### ABOUT THIS EXERCISE
Once the line containing "Given: Select the Premium plan heading" is found in the listing below, return it and each line after it through the last, exactly as given.

### STUDY MATERIAL

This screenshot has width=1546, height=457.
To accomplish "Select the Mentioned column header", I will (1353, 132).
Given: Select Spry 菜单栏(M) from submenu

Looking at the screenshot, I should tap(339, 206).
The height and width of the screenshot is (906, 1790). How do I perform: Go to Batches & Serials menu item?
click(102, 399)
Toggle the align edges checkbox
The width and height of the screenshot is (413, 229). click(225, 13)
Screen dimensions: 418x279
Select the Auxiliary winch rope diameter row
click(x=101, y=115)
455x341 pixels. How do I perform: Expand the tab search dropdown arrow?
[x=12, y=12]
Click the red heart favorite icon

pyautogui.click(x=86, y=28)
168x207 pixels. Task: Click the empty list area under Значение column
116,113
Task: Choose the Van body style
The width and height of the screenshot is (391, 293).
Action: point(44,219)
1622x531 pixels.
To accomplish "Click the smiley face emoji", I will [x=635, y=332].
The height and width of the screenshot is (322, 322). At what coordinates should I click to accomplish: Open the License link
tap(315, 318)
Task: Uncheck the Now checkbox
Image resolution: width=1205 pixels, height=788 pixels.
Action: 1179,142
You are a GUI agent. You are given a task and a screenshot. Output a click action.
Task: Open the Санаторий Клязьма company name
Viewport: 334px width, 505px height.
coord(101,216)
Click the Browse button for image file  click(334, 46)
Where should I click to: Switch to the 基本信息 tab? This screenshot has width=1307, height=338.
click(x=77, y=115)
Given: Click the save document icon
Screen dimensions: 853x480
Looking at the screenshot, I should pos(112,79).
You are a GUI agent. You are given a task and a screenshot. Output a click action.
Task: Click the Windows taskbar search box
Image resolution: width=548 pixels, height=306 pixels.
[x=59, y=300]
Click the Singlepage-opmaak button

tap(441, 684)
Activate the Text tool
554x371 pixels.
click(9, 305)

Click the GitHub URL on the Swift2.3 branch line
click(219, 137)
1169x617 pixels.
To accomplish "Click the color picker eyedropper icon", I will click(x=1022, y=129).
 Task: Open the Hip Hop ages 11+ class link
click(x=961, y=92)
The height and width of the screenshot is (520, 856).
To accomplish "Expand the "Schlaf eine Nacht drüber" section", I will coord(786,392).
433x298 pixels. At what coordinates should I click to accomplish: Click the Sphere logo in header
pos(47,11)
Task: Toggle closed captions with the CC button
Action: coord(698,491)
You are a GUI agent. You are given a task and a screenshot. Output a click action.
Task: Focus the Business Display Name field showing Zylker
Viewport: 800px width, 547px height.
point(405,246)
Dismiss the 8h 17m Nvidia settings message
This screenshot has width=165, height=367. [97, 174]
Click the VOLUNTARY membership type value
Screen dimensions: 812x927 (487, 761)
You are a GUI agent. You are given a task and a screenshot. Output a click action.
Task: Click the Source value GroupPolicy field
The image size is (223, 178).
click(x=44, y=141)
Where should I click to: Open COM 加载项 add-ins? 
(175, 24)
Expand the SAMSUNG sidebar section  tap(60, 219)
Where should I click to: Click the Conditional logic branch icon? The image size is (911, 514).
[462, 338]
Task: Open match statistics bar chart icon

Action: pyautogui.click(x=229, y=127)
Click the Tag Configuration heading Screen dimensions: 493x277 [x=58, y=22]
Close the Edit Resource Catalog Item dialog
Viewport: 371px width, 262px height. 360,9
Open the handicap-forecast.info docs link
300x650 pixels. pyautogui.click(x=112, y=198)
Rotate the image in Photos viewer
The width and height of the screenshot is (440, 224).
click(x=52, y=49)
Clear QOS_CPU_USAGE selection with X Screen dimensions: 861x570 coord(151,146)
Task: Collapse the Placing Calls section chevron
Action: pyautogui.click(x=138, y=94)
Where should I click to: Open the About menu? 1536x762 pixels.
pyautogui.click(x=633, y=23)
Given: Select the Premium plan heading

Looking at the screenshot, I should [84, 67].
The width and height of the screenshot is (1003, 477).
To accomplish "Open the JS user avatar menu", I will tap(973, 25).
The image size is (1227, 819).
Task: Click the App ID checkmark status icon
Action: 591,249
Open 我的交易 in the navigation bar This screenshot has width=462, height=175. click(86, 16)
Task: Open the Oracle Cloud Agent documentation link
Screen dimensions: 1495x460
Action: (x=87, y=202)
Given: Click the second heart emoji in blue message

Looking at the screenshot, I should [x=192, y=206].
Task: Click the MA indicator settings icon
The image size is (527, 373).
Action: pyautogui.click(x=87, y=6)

### ANSWER
Given: Select the Premium plan heading

Looking at the screenshot, I should [84, 67].
The width and height of the screenshot is (1003, 477).
To accomplish "Open the JS user avatar menu", I will tap(973, 25).
The image size is (1227, 819).
Task: Click the App ID checkmark status icon
Action: 591,249
Open 我的交易 in the navigation bar This screenshot has width=462, height=175. click(86, 16)
Task: Open the Oracle Cloud Agent documentation link
Screen dimensions: 1495x460
Action: (x=87, y=202)
Given: Click the second heart emoji in blue message

Looking at the screenshot, I should [x=192, y=206].
Task: Click the MA indicator settings icon
The image size is (527, 373).
Action: pyautogui.click(x=87, y=6)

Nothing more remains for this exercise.